Praktik sewa menyewa tanah seperti yang dilakukan Gurnita menjadi hal biasa saat berita soal pembebasan lahan menyeruak. Namun, jika Gurnita melakukannya untuk bertahan hidup, beberapa spekulan melakukannya semata demi keuntungan.
Hadirnya spekulan di wilayah Kertajati diakui oleh juru bicara PT BIJB. “Spekulan tersebut mengharapkan ganti rugi saat pembebasan lahan. Ada perjanjian bagi hasil dengan pemilik tanah,” ujar Ali Sodikin selaku Humas lapangan proyek BIJB.
Tak cuma rumah hantu, beberapa warga pendatang juga terindikasi melakukan praktik persewaan sawah kepada petani setempat. Menurut Ali di sekitar proyek bandara memang masih banyak sawah produktif yang belum digusur, meski sudah menjadi hak milik bandara.
“Ada preman yang menyewakan tanah sawah kepada warga, padahal pihak bandara sendiri tidak pernah melarang warga untuk bertani, namun jika suatu saat kami membutuhkan tanah tersebut warga tidak boleh menolak,” kata Ali.
BIJB mengaku masih punya masalah kekurangan lahan.
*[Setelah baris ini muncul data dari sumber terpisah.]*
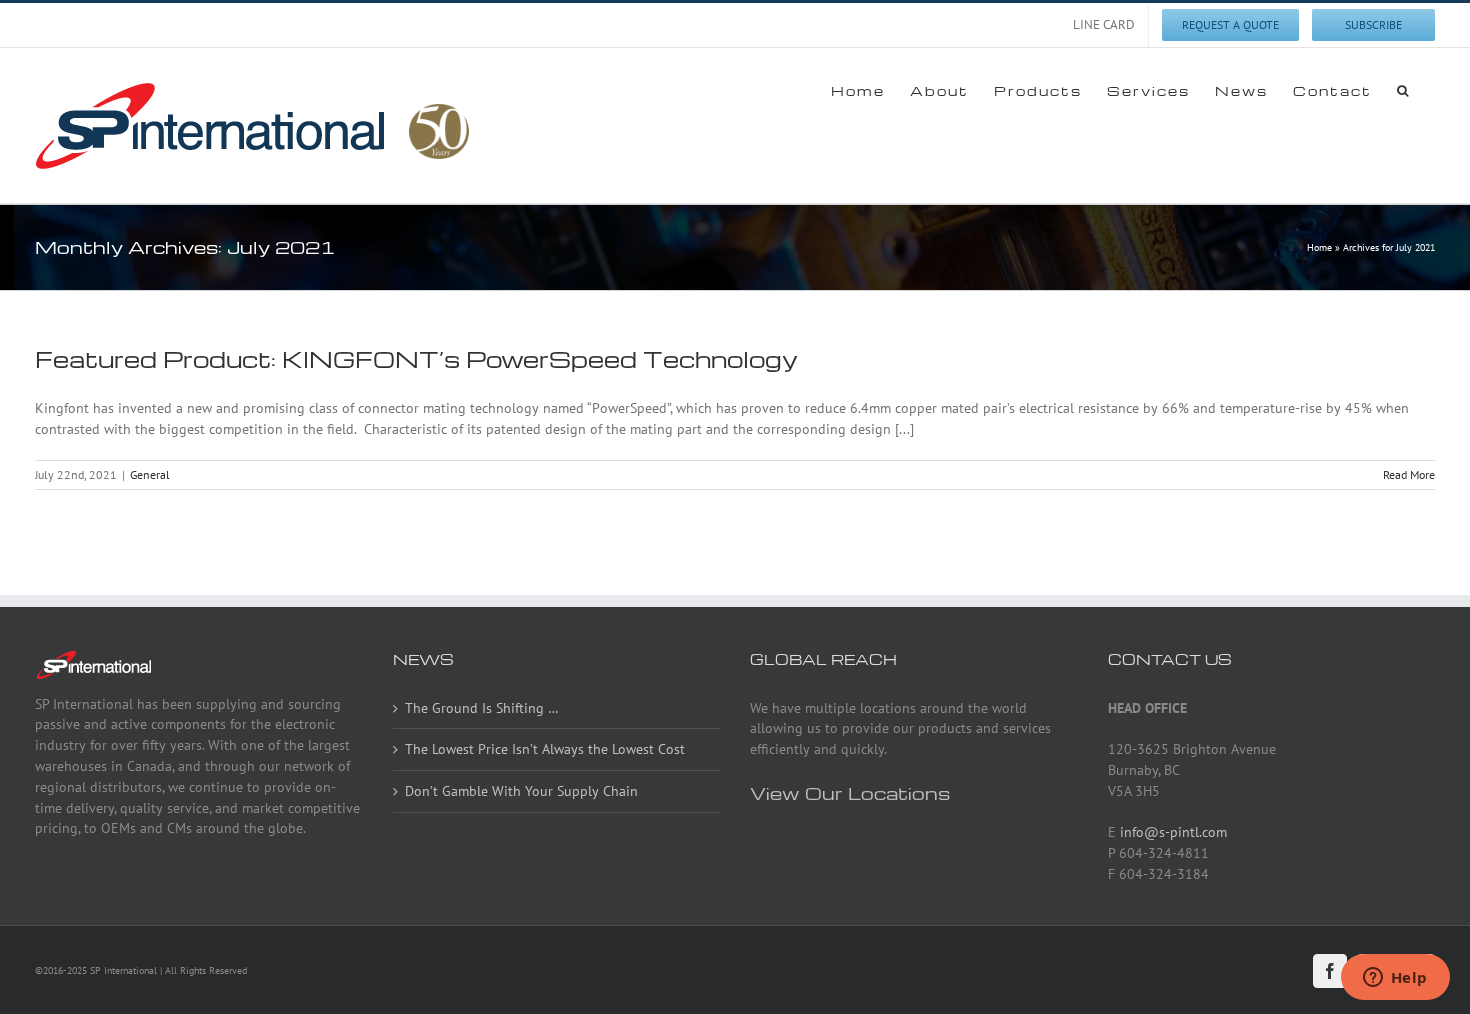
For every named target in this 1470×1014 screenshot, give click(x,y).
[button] (1403, 90)
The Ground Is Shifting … (482, 708)
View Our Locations (850, 792)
Bola kini ada pada pemprov, pemkab dan biro aset daerah Jawa Barat untuk menuntaskan perkara spekulan ini. “Memang ada beberapa warga yang menolak, tapi jika dilihat dari banyaknya rumah hantu, asumsinya banyak warga yang setuju [dengan proyek bandara]. Mereka ingin tanah dan bangunannya dibayar tinggi,” ujarnya.
Saya menyempatkan diri untuk berkunjung di Desa Sukamulya, yang berjarak beberapa meter dari Desa Kertasari dan Desa Kertajati. Desa Sukamulya adalah desa terakhir yang mayoritas tanahnya belum dibebaskan untuk bandara. Baru sekitar 12 hektar lahan di Sukamulya yang sudah dibeli pemerintah. Letak desa tersebut hanya beberapa kilometer dari terminal utama.
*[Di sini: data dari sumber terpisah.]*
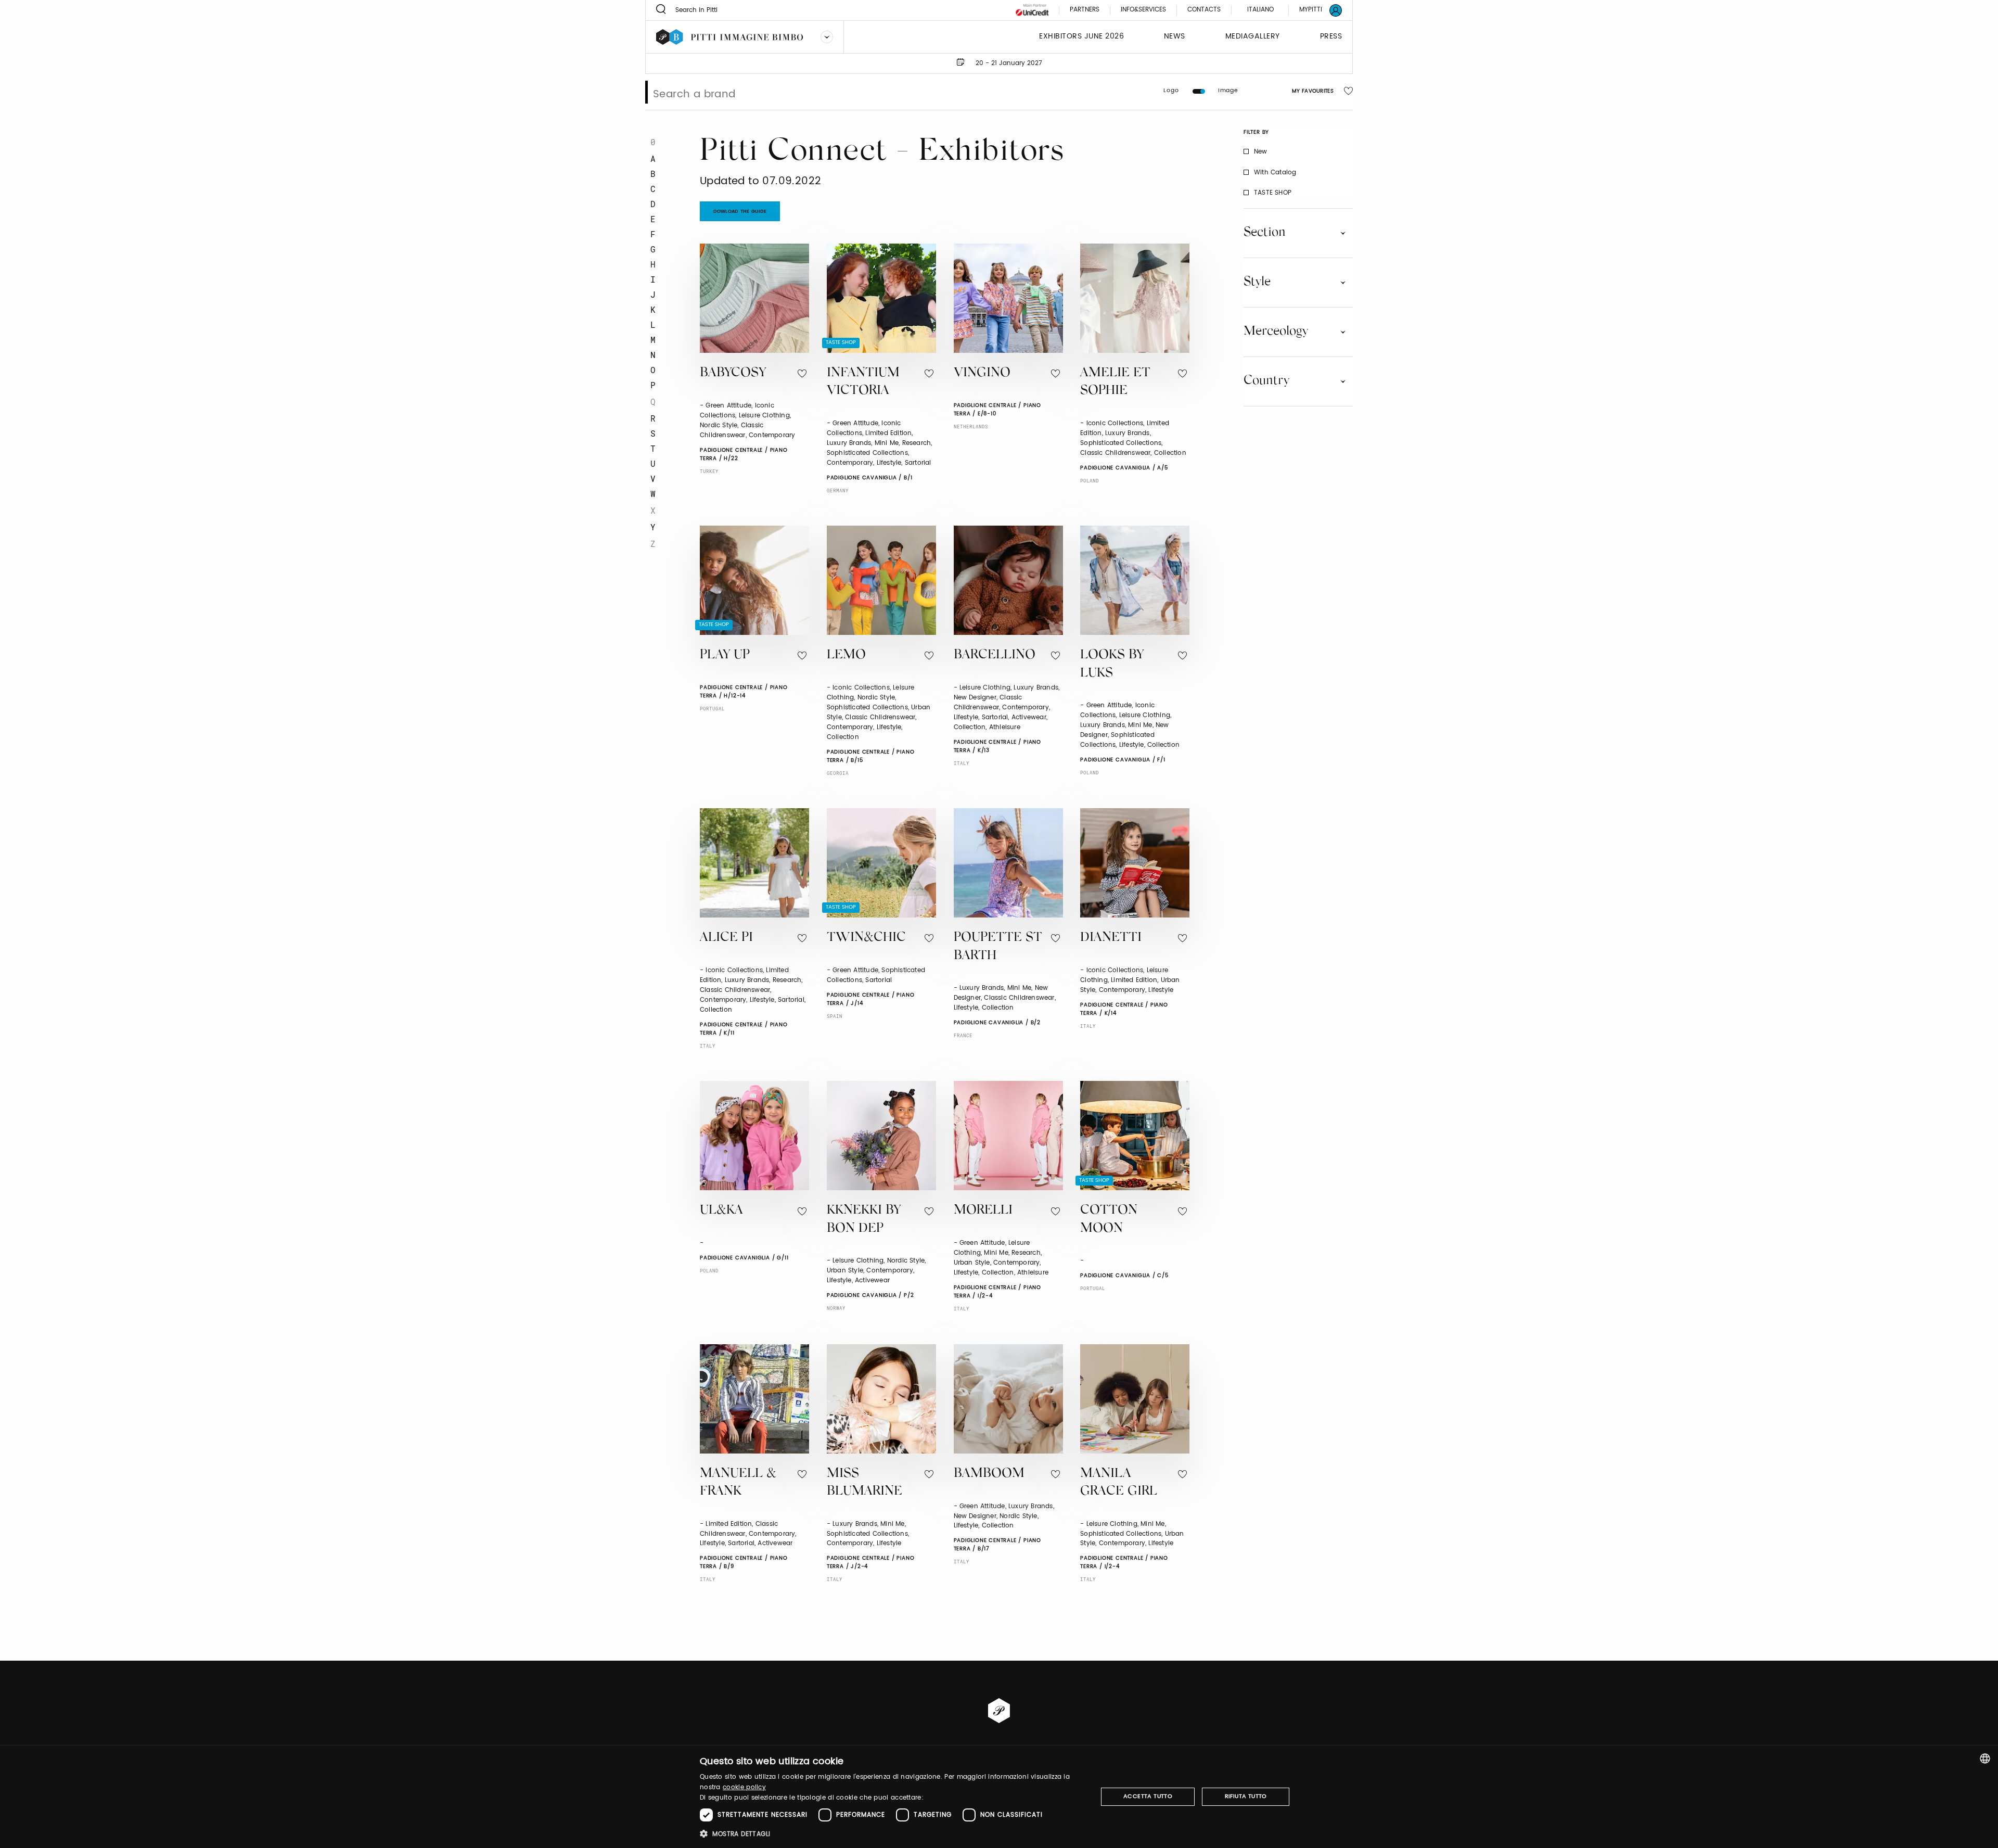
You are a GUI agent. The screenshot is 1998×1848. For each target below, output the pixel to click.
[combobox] (1985, 1758)
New (1260, 152)
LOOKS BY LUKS (1112, 664)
Dalam peta rencana pembangunan bandara, desa Sukamulya terletak tepat di ujung landas pacu bandara. Desa seluas 731 hektar—618 hektar di antaranya adalah sawah— sebelum digusur menghasilkan padi senilai Rp 15 miliar sekali panen.
Empat tahun terakhir, desa berpenduduk 5.134 jiwa tersebut menjadi lokasi pengorganisiran warga untuk menuntut proses pembebasan lahan yang transparan dan adil. Warga Sukamulya, yang belajar dari pengalaman warga Kertasari dan Kertajati, menduga ada beberapa pelanggaran termasuk indikasi korupsi dalam proses pembebasan lahan.
“Kami sudah melaporkan dugaan pelanggaran tersebut kepada Ombudsman RI dan Komnas HAM tapi sampai saat ini belum ada tindak lanjut,” ujar ketua Front Perjuangan Rakyat Sukamulya (FPRS) Bambang Nurdiansyah. “Kami menduga ada korupsi pengurangan besaran ganti-rugi objek tanah, itu belum termasuk manipulasi data.”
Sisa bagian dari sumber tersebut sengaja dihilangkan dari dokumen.